Carl screeched to a tire-burning halt as a crying strawberry-blond kid stepped blindly into the street.
The kid scrambled back with sorries and more tears, and Carl—well, tears really worried him. He stopped and asked if they were okay.
The kid looked panicked. “Bee sting.”
“Oh shit,” Carl said, frantically making a plan to flag the next passerby and get them to call for an ambulance. “You allergic?”
“N-no,” they cried. “It just hurts. I want to go home but I don’t want the other kids to see me. Boys sh-shouldn’t c-cry.”
“Aw, kiddo. Boys can cry whenever they like! Where d’you live?”
“B-berhampore.”
Thirty-minute walk. Or five minutes on the back of Carl’s bike. He took Toto the Red Helmet off and set it on the boy. “Hop on, I’ll get you home quick.”

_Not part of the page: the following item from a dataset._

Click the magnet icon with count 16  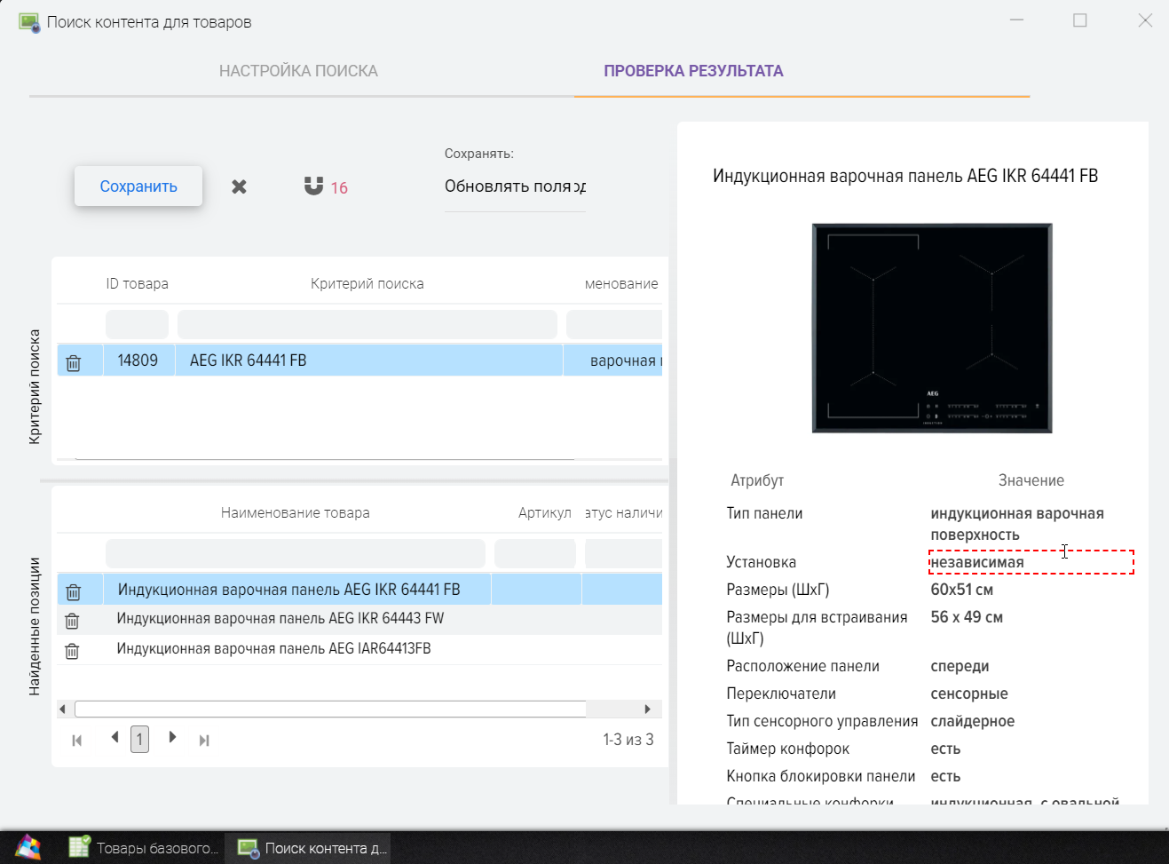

The boy hopped onto the bag rack and clung to Carl all the way, then thanked him and streaked towards his house with the helmet on. At the same moment, a cop unfolded from a car across the road and trundled towards him. Carl knew from experience what that grimace-and-swagger meant. He bowed his head and gritted his teeth. Riding without a helmet. Another ticket.
So much for avoiding trouble.
He was on his way again, pushing his bike up the hill, when someone called from behind him. He turned to a young woman with bright strawberry blond hair and guessed at a glance she was related to the boy; if he hadn’t been certain from the hair, the red helmet she carried would’ve clued him in.

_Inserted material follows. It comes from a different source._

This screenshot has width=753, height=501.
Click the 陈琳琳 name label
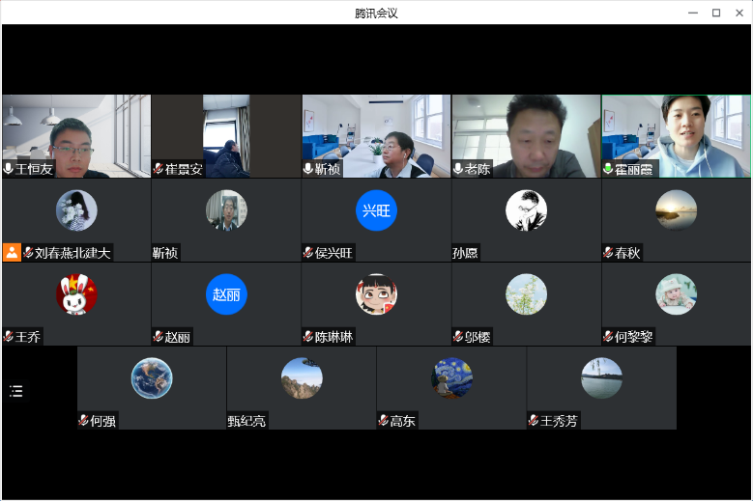pyautogui.click(x=333, y=337)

“Thank you for helping Leo home.” She tapped Toto and gestured to his red jacket. “You’re not from Over The Raindough.”
Over The Raindough. Is that where Bike-Rescuing-Surf-Dude worked?

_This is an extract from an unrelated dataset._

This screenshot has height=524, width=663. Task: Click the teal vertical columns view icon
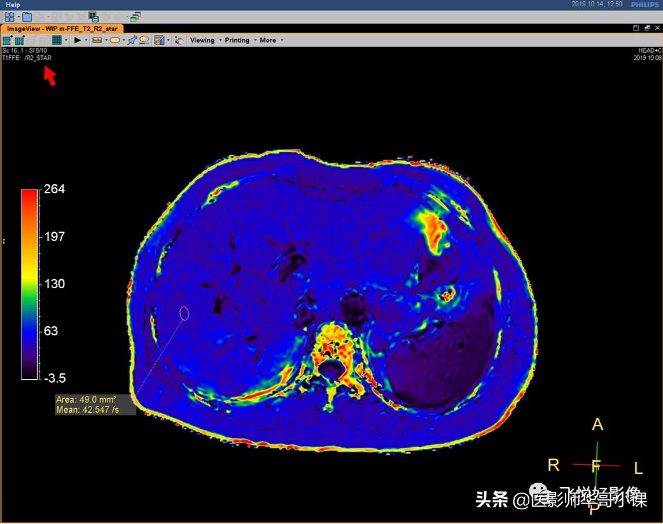pyautogui.click(x=19, y=40)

“How do you know I don’t work there?”
She laughed and pointed diagonally across the road to a bright red bakery façade he hadn’t noticed. “I work there.”
Really? “Do you know a tall guy there?” Carl asked her after a short explanation how he ended up in half of the delivery uniform and how he’d come to help Leo—her son, she said—home. He took Toto when she handed it back to him. “Around my age? Surfer type?”
She smiled brightly. “Ah, you mean Berhampore’s heartbreaker. You don’t get out much. He’s working the early shift tomorrow.”
Heartbreaker? Beautiful and probably knew it, a little aloof . . . That fit. “Heartbreaker, eh?”
She giggled. “You’ll see.”
“I just want to return these when I’m done with them.”
“That’s what they all say.”
“Muuuuum!” Leo yelled from behind the fence. “You left the stove on, and this jam isn’t helping.”
Carl chuckled. “He means honey, right? Onion helps too.”
“Honey! I knew it was one or the other.” She started running back to Leo, frantically apologising. “Head full of straw, I have.”
Carl waved, and Leo’s young mum shut her gate and whirled back, yelling. “By the way, there’s another reason I know you don’t work at Over The Raindough.”